* _DIRECTIONS FOR THIS TASK_: In your copy of the data, omit the pictures and keep all else exactly as given.
-=-=-=-=-
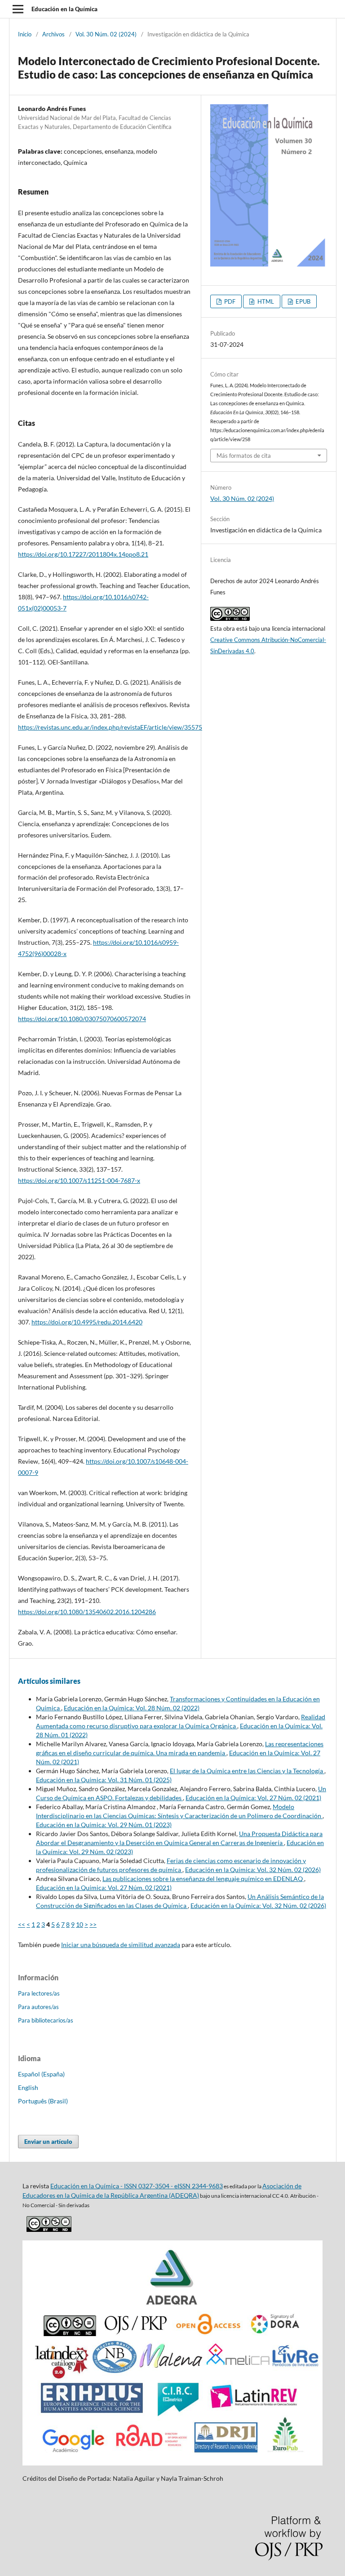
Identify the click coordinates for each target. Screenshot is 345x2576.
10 (79, 1924)
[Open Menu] (18, 9)
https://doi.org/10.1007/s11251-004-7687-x (79, 1180)
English (28, 2087)
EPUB (302, 301)
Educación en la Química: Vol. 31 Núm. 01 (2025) (104, 1780)
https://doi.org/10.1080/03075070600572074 (82, 1018)
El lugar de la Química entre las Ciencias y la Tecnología (247, 1771)
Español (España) (41, 2074)
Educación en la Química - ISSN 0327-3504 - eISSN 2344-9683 (136, 2186)
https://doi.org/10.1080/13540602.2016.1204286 (87, 1612)
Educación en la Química (64, 9)
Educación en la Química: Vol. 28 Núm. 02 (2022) (131, 1708)
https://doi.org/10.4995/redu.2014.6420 (86, 1322)
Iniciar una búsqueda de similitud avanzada (120, 1944)
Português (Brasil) (43, 2101)
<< (21, 1924)
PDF (229, 301)
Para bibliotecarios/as (45, 2020)
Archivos (53, 34)
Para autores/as (38, 2006)
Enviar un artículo (48, 2141)
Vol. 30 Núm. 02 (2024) (106, 34)
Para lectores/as (39, 1993)
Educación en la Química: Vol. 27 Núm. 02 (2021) (253, 1797)
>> (93, 1924)
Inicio (24, 34)
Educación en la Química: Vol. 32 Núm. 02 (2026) (253, 1869)
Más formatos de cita (244, 455)
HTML (265, 301)
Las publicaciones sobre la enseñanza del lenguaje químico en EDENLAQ (203, 1878)
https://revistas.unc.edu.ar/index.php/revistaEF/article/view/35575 (110, 727)
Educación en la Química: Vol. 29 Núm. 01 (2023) (104, 1824)
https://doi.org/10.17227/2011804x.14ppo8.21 (83, 554)
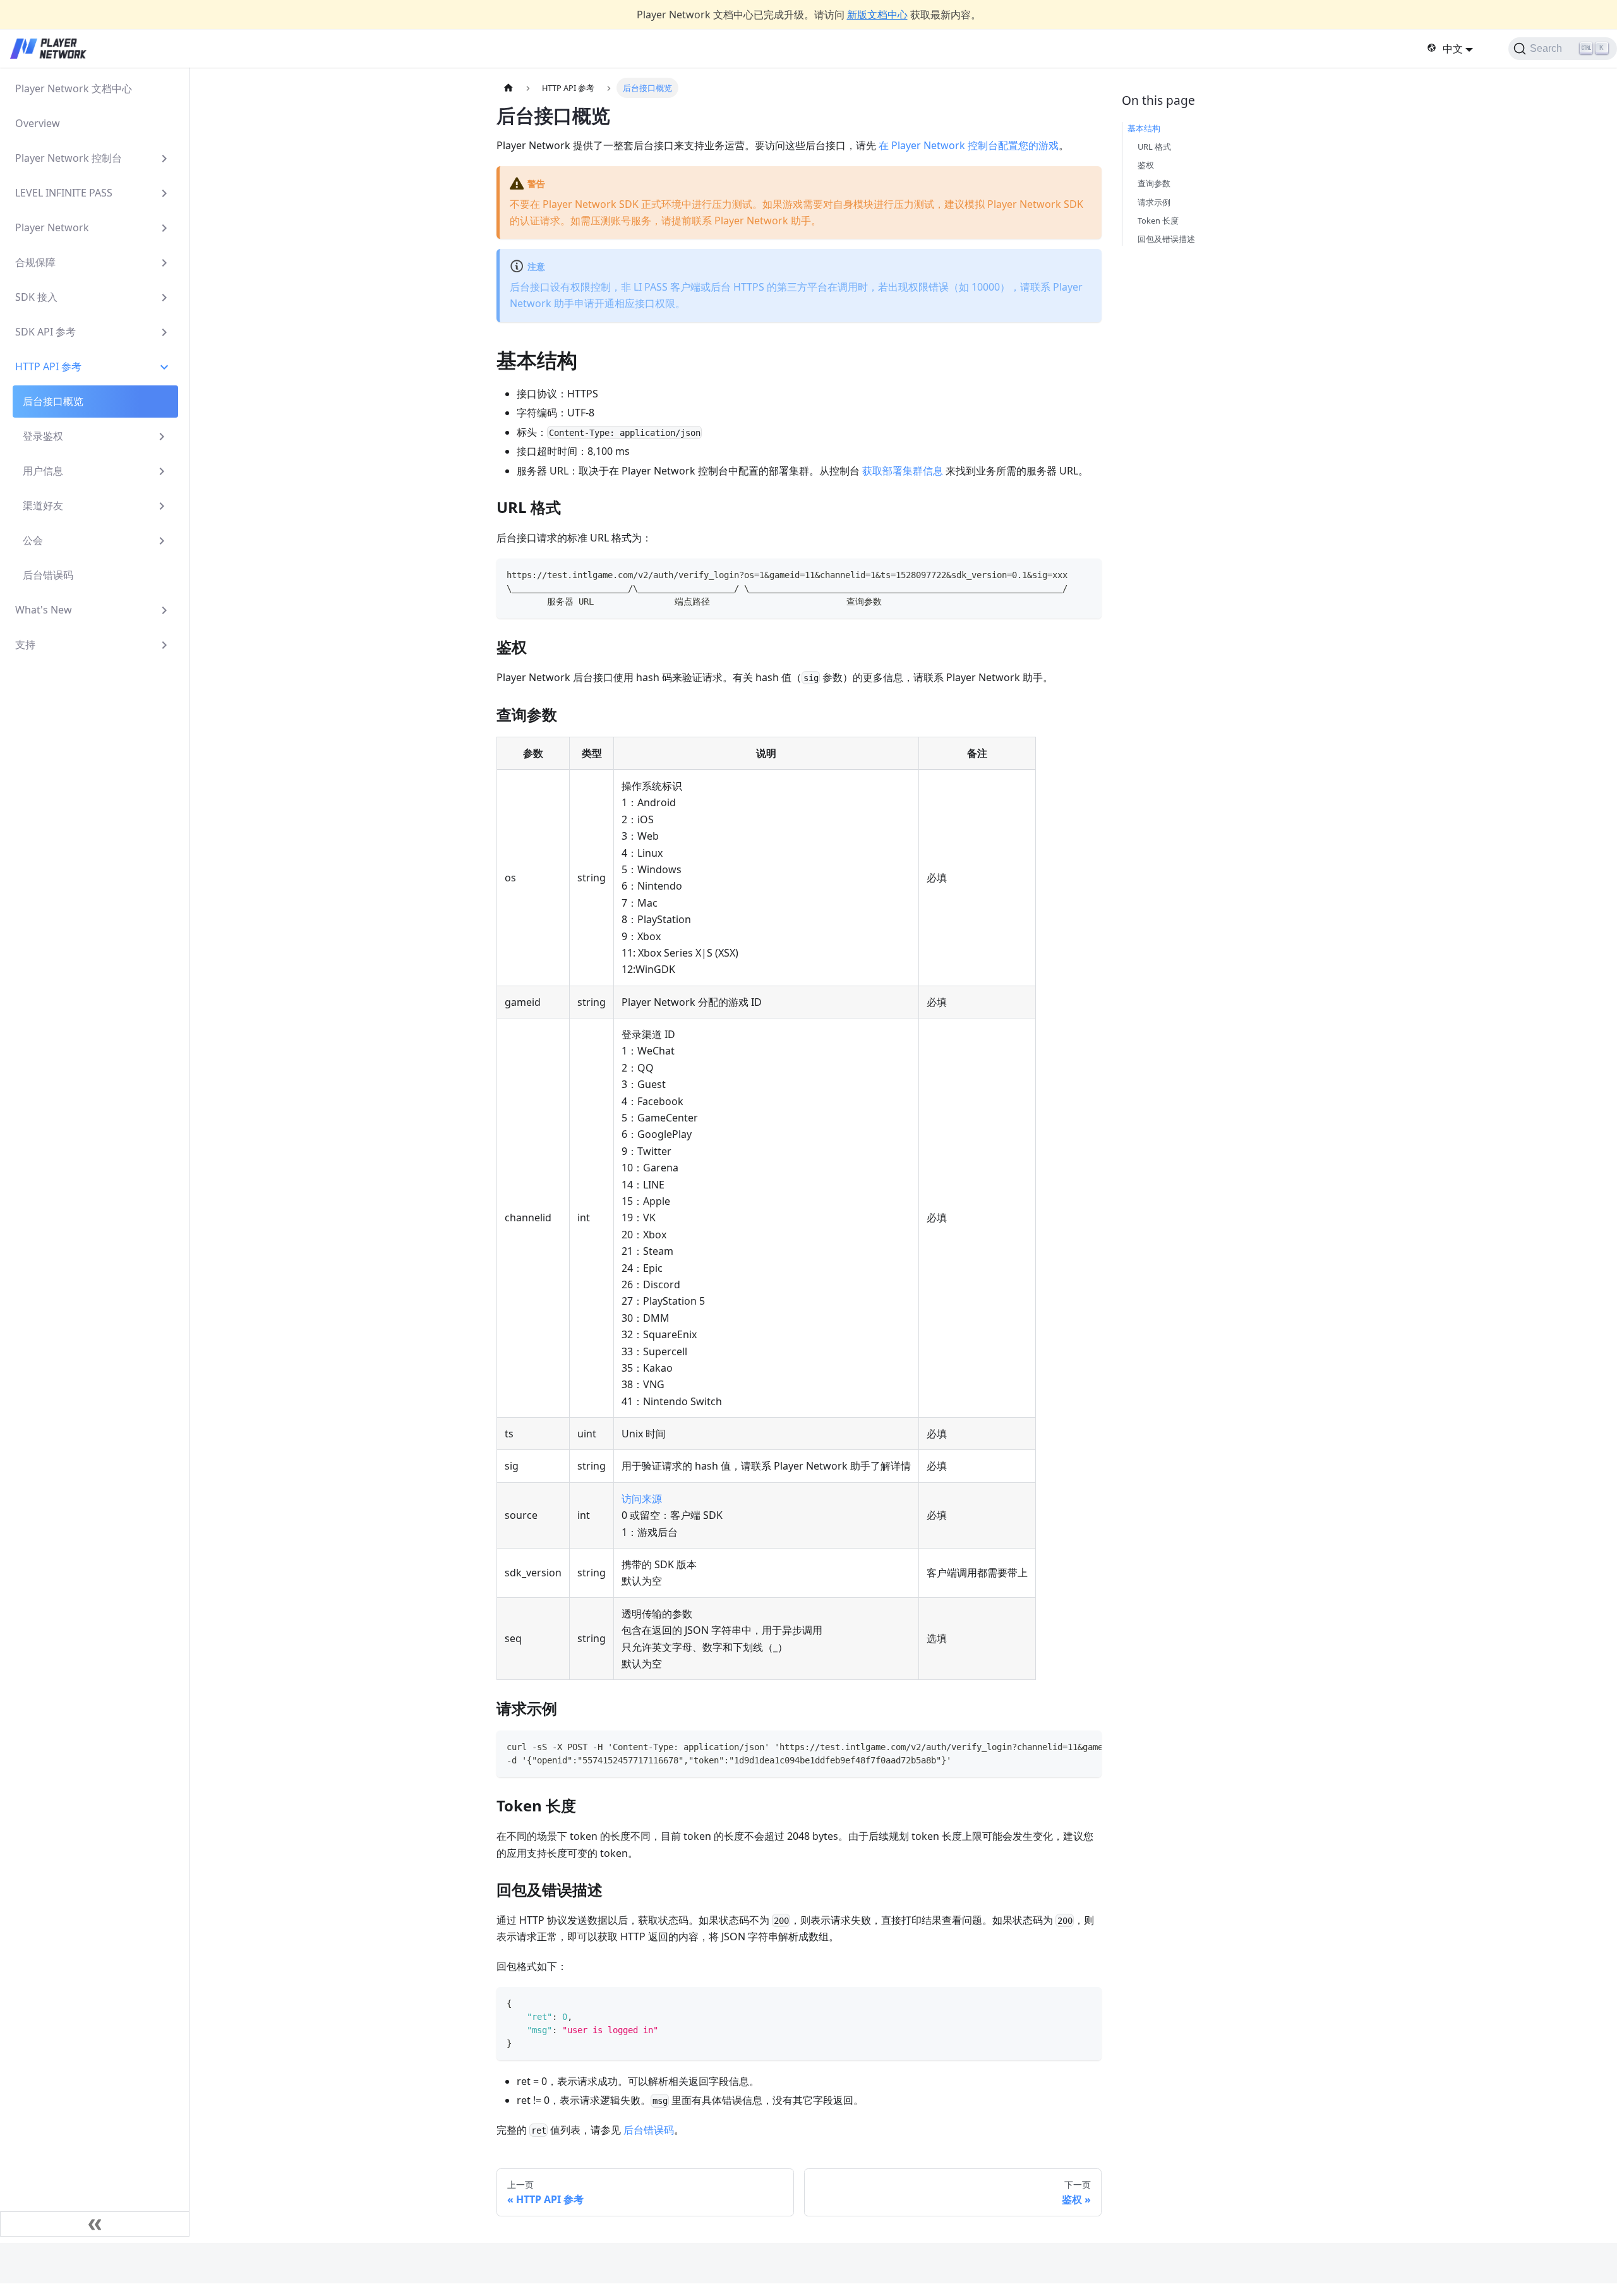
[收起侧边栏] (94, 2224)
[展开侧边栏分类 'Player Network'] (164, 228)
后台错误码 (48, 575)
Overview (37, 123)
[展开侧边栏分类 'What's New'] (164, 610)
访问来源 (642, 1499)
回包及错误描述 (1166, 239)
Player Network (52, 227)
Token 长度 (1158, 220)
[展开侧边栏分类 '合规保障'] (164, 262)
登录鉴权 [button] (43, 436)
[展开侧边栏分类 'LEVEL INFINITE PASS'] (164, 193)
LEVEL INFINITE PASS (63, 193)
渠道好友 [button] (43, 505)
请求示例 (1154, 202)
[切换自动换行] (1063, 1746)
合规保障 (35, 262)
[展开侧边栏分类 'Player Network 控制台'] (164, 158)
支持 (25, 644)
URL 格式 (1154, 146)
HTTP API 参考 (48, 366)
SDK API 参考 (45, 332)
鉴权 (1146, 165)
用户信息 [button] (43, 471)
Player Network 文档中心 (73, 88)
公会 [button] (33, 540)
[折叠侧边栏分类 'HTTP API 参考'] (164, 367)
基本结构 (1143, 128)
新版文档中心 (877, 14)
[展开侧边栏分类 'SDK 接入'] (164, 297)
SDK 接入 (36, 297)
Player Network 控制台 (68, 158)
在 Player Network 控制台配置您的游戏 (969, 145)
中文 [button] (1453, 49)
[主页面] (508, 87)
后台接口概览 (53, 401)
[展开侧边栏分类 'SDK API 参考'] (164, 332)
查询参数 (1154, 183)
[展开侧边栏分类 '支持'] (164, 645)
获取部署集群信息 (902, 471)
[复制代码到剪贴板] (1086, 574)
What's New (43, 610)
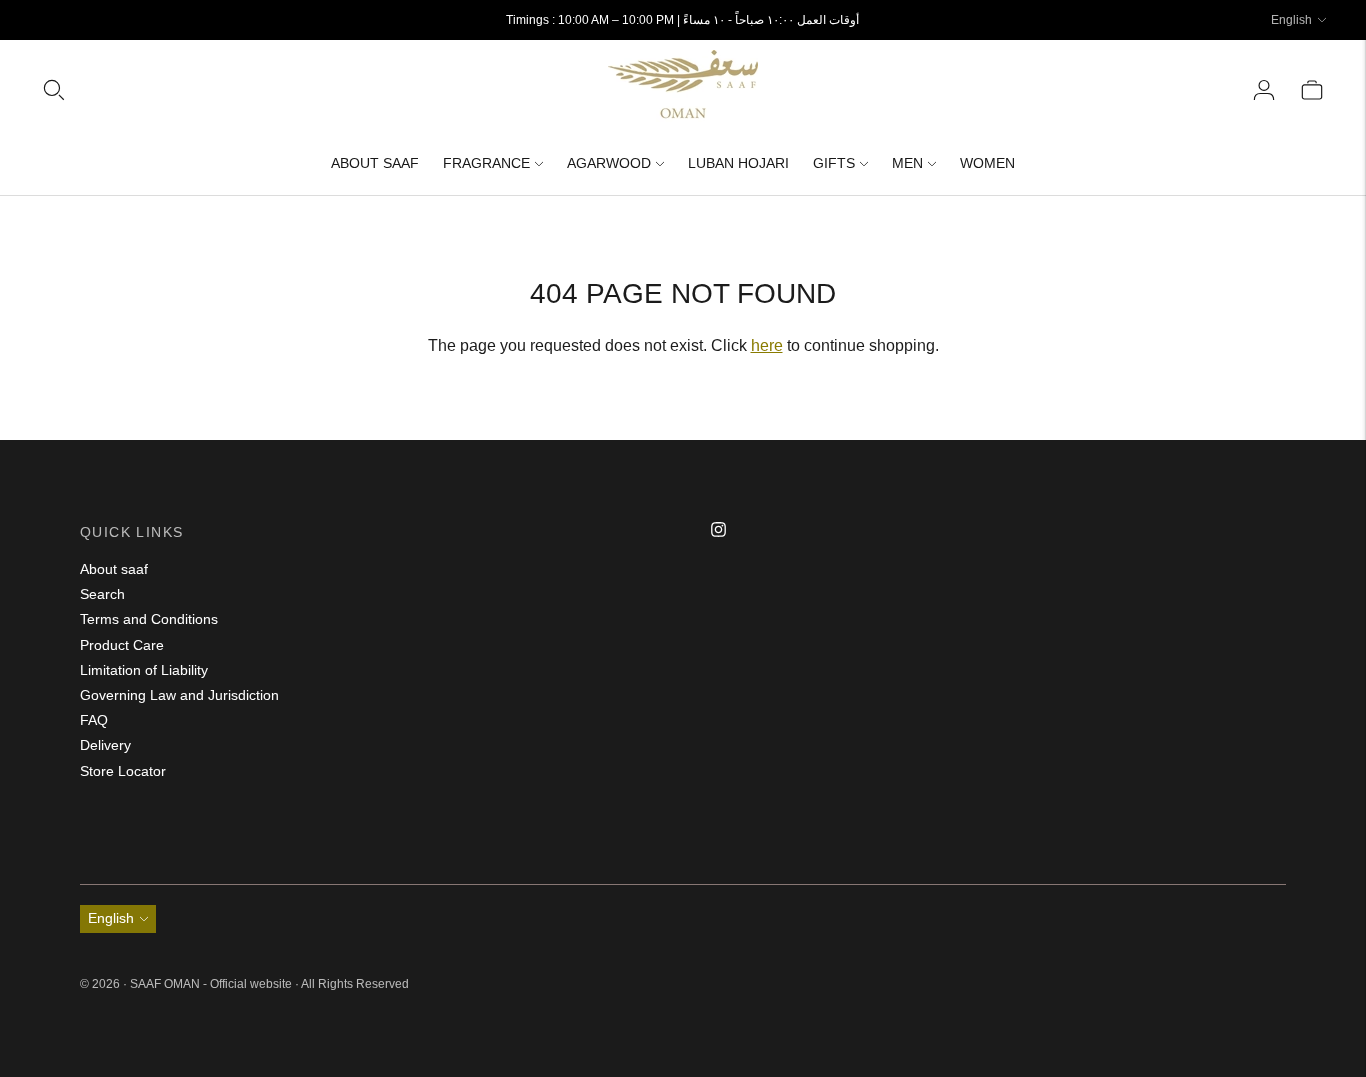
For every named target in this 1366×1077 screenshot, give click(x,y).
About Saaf (375, 163)
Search (102, 594)
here (767, 345)
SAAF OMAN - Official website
-=-=-=-=-
* _TASK RESPONSE_:
Identify the click coordinates for each target. Screenshot is 345x2576.
10 (79, 1924)
[Open Menu] (18, 9)
https://doi.org/10.1007/s11251-004-7687-x (79, 1180)
English (28, 2087)
EPUB (302, 301)
Educación en la Química: Vol. 31 Núm. 01 (2025) (104, 1780)
https://doi.org/10.1080/03075070600572074 (82, 1018)
El lugar de la Química entre las Ciencias y la Tecnología (247, 1771)
Español (España) (41, 2074)
Educación en la Química - ISSN 0327-3504 - eISSN 2344-9683 (136, 2186)
https://doi.org/10.1080/13540602.2016.1204286 (87, 1612)
Educación en la Química (64, 9)
Educación en la Química: Vol. 28 Núm. 02 (2022) (131, 1708)
https://doi.org/10.4995/redu.2014.6420 (86, 1322)
Iniciar una búsqueda de similitud avanzada (120, 1944)
Português (Brasil) (43, 2101)
<< (21, 1924)
PDF (229, 301)
Para bibliotecarios/as (45, 2020)
Archivos (53, 34)
Para autores/as (38, 2006)
Enviar un artículo (48, 2141)
Vol. 30 Núm. 02 (2024) (106, 34)
Para lectores/as (39, 1993)
Educación en la Química: Vol. 27 Núm. 02 (2021) (253, 1797)
>> (93, 1924)
Inicio (24, 34)
Educación en la Química: Vol. 32 Núm. 02 (2026) (253, 1869)
Más formatos de cita (244, 455)
HTML (265, 301)
Las publicaciones sobre la enseñanza del lenguaje químico en EDENLAQ (203, 1878)
https://revistas.unc.edu.ar/index.php/revistaEF/article/view/35575 (110, 727)
Educación en la Química: Vol. 29 Núm. 01 (2023) (104, 1824)
https://doi.org/10.17227/2011804x.14ppo8.21 (83, 554)
[收起侧边栏] (94, 2224)
[展开侧边栏分类 'Player Network'] (164, 228)
后台错误码 (48, 575)
Overview (37, 123)
[展开侧边栏分类 'What's New'] (164, 610)
访问来源 (642, 1499)
回包及错误描述 (1166, 239)
Player Network (52, 227)
Token 长度 (1158, 220)
[展开侧边栏分类 '合规保障'] (164, 262)
登录鉴权 [button] (43, 436)
[展开侧边栏分类 'LEVEL INFINITE PASS'] (164, 193)
LEVEL INFINITE PASS (63, 193)
渠道好友 [button] (43, 505)
请求示例 (1154, 202)
[切换自动换行] (1063, 1746)
合规保障 (35, 262)
[展开侧边栏分类 'Player Network 控制台'] (164, 158)
支持 (25, 644)
URL 格式 (1154, 146)
HTTP API 参考 (48, 366)
SDK API 参考 (45, 332)
鉴权 (1146, 165)
用户信息 [button] (43, 471)
Player Network 文档中心 (73, 88)
公会 [button] (33, 540)
[折叠侧边栏分类 'HTTP API 参考'] (164, 367)
基本结构 (1143, 128)
新版文档中心 (877, 14)
[展开侧边栏分类 'SDK 接入'] (164, 297)
SDK 接入 (36, 297)
Player Network 控制台 (68, 158)
在 Player Network 控制台配置您的游戏 (969, 145)
中文 [button] (1453, 49)
[主页面] (508, 87)
后台接口概览 (53, 401)
[展开侧边栏分类 'SDK API 参考'] (164, 332)
查询参数 (1154, 183)
[展开侧边栏分类 '支持'] (164, 645)
获取部署集群信息 (902, 471)
[复制代码到剪贴板] (1086, 574)
What's New (43, 610)
For every named target in this 1366×1077 screenshot, give click(x,y).
About Saaf (375, 163)
Search (102, 594)
here (767, 345)
SAAF OMAN - Official website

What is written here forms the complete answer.